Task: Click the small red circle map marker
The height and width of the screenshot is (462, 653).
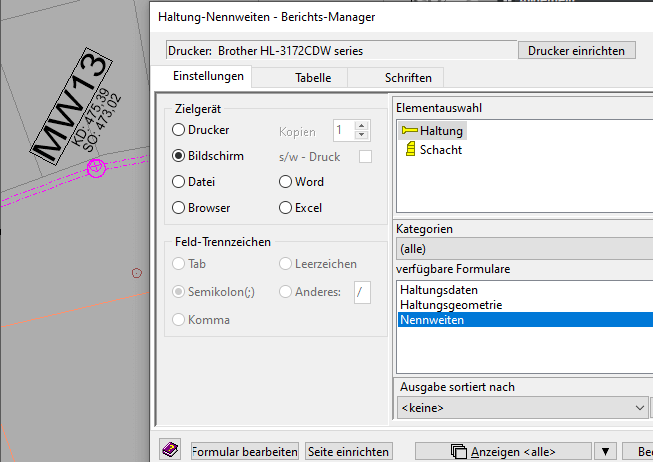Action: pyautogui.click(x=137, y=272)
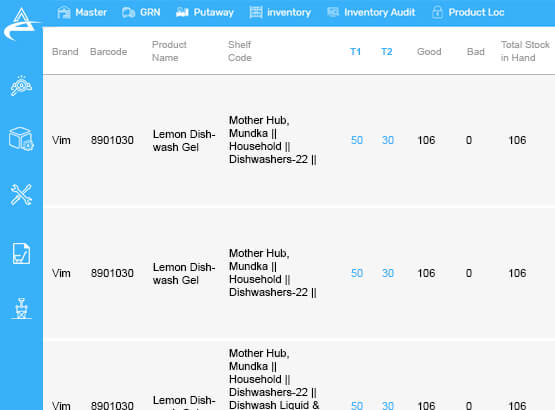This screenshot has width=555, height=410.
Task: Open the gear-and-magnifier sidebar icon
Action: [21, 86]
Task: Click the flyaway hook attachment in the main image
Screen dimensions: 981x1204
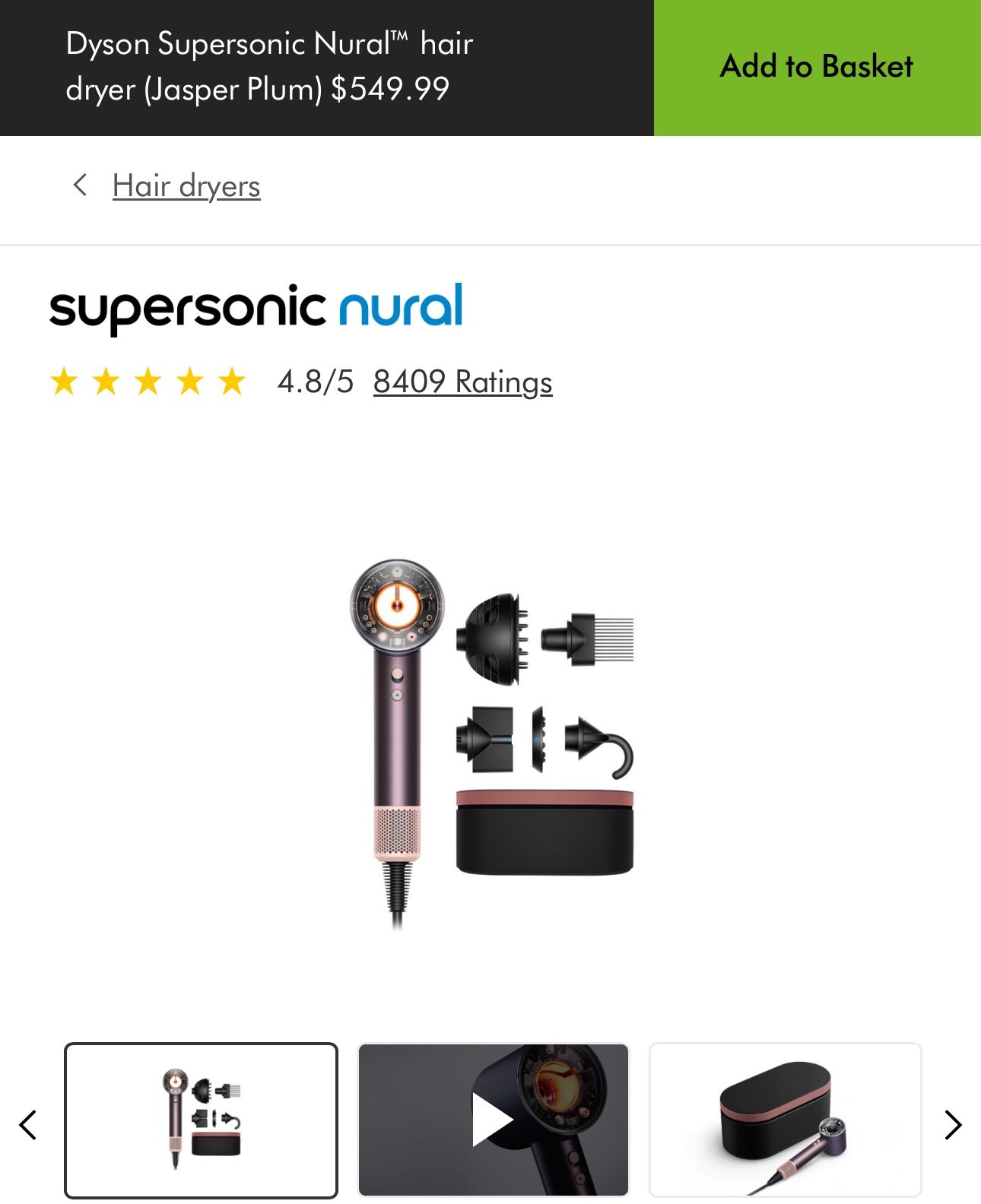Action: point(599,747)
========================================
WHAT IS EXPECTED
Write out, word for word, the lines running from the one containing "The height and" to the end of the data above; the pictures are to be left out.

FINISHED TASK
The height and width of the screenshot is (462, 653).
Action: pyautogui.click(x=137, y=272)
This screenshot has width=555, height=410.
Task: Open the gear-and-magnifier sidebar icon
Action: [21, 86]
Task: Click the flyaway hook attachment in the main image
Screen dimensions: 981x1204
Action: point(599,747)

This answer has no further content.